Ok, ok. We all know that the GIL is there and multi-threading is a pain in Python, but what about multi-process, and what about our use case in deep learning where multi-process data loaders are available and should alleviate this suffering. So let’s setup a data loader using Julia’s deep learning framework, Flux. For comparison, we will setup a similar data loader in Python with PyTorch. To keep things fair between Flux’s multi-threaded implementation and PyTorch’s multi-process implementation, we will load images from disk in the data loader instead of preloading into memory.

First, the Julia version with Flux:

using Flux

struct Dataset
    files::Vector{String}
    augmentation::DataAugmentation.Transform
end

Base.length(d::Dataset) = length(d.files)

function Base.getindex(dataset::Dataset, index::Int)
    open(dataset.files[index]) do file
        image = RGB.(load(file))
        augmented = apply(dataset.augmentation, Image(image)) |> itemdata
        fakelabel = index % 2
        return (augmented, fakelabel)
    end
end

dataset = Dataset(files, augmentation)
loader = Flux.DataLoader(dataset, batchsize=64, parallel=true, collate=true)

time = @benchmark for d in loader
end

BenchmarkTools.Trial: 100 samples with 1 evaluation.
 Range (min … max):  1.097 s …   1.369 s  ┊ GC (min … max): 0.00% … 1.01%
 Time  (median):     1.171 s              ┊ GC (median):    1.25%
 Time  (mean ± σ):   1.181 s ± 50.532 ms  ┊ GC (mean ± σ):  1.36% ± 1.12%

             ▃▁▃▁▁█ ▃▃ ▆                                     
  ▄▁▄▄▁▇▇▄▇▆▆██████▇██▆█▆▄▇▄▄▇▆▁▄▇▁▇▆▁▄▁▄▁▁▁▁▄▁▁▁▁▄▁▄▁▄▁▁▁▆ ▄
  1.1 s          Histogram: frequency by time        1.33 s <

 Memory estimate: 7.98 GiB, allocs estimate: 426715.

and the Python version with PyTorch:

from torch.utils.data import DataLoader, Dataset

class TorchDataset(Dataset):
    def __init__(self, files, augmentation):
        self.files = files
        self.augmentation = augmentation

    def __len__(self):
        return len(self.files)

    def __getitem__(self, index):
        image = cv2.imread(str(self.files[index]))
        image = cv2.cvtColor(image, cv2.COLOR_BGR2RGB)
        image = self.augmentation(image=image)["image"]
        fakelabel = index % 2
        return image, fakelabel

dataset = TorchDataset(files, augmentation)
loader = DataLoader(dataset, batch_size=64, shuffle=True, num_workers=12)

time = timeit.timeit("for _ in loader: pass", globals=globals(), number=10) / 10
print(f"Python mean: {time:.4}s")

Python mean: 1.621s

DataAugmentation.jl with Flux is 30% faster than Albumentations with PyTorch. This is despite Albumentations being 2x faster in single threaded execution.

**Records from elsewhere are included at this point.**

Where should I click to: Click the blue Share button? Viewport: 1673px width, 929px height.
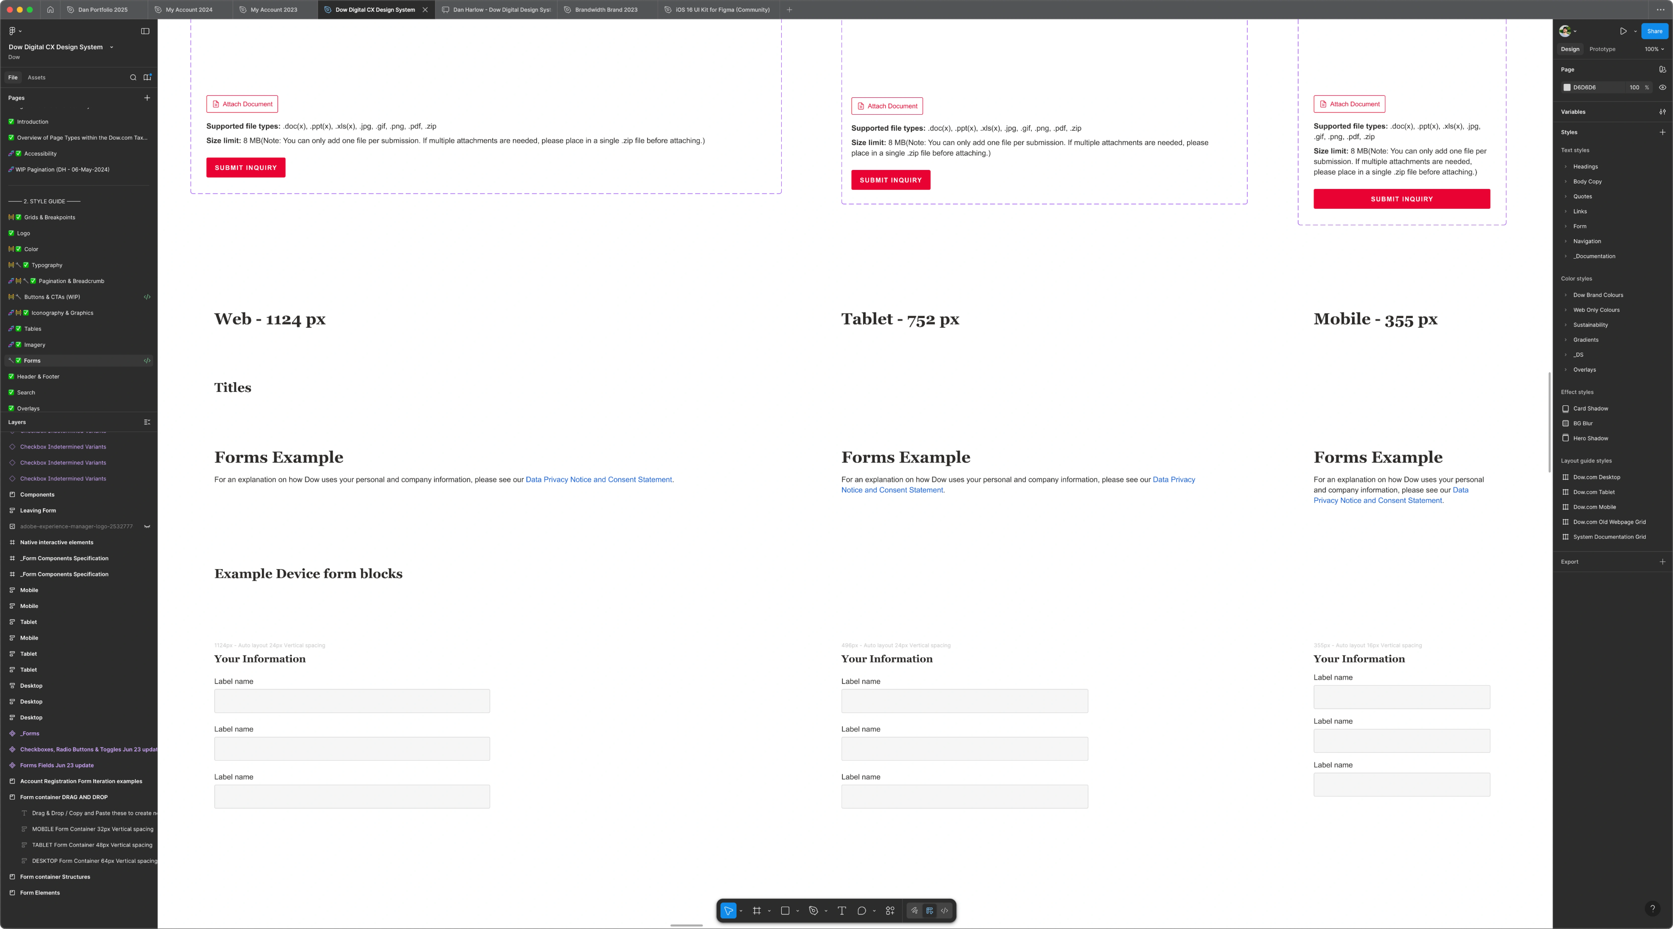click(x=1654, y=31)
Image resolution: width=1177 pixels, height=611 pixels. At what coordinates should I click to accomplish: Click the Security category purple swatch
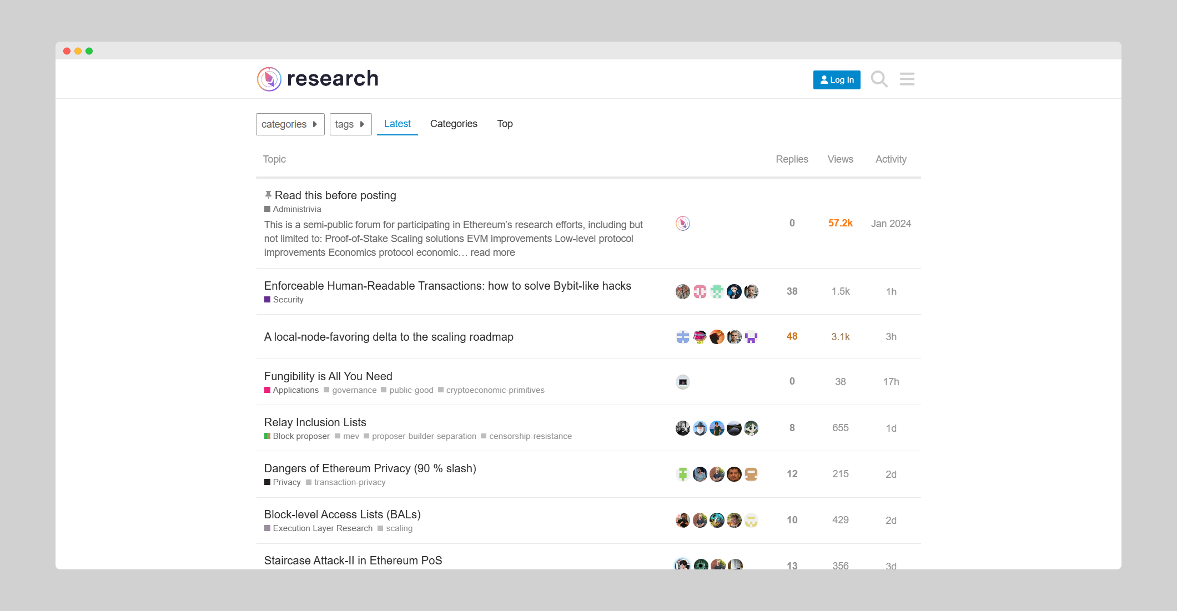[x=268, y=300]
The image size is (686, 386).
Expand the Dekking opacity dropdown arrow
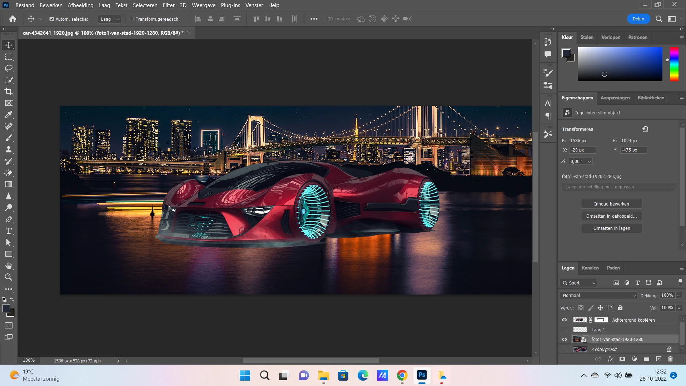click(x=679, y=296)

Once real world usage is considered (multi-CPU compute), Python’s advantage just falls apart. This is even more impressive when you consider the lopsided amount of developer effort that has gone into PyTorch and Albumentations compared to Flux and DataAugmentation.jl. If we look at GitHub, Albumentations has 150 contributors and 14 thousand stars. DataAugmentations.jl has 15 contributors and 42 stars. Granted, Albumentations has a much larger library of augmentations available, so these aren’t completely comparable packages. But still, with much fewer resources, DataAugmentation.jl has shown to match and possibly exceed performance of Albumentations in real world use largely due to being written in Julia as opposed to Python. This is just one small data point, but it does reinforce my sense that I should move on from Python’s limitations to tools better suited to my needs.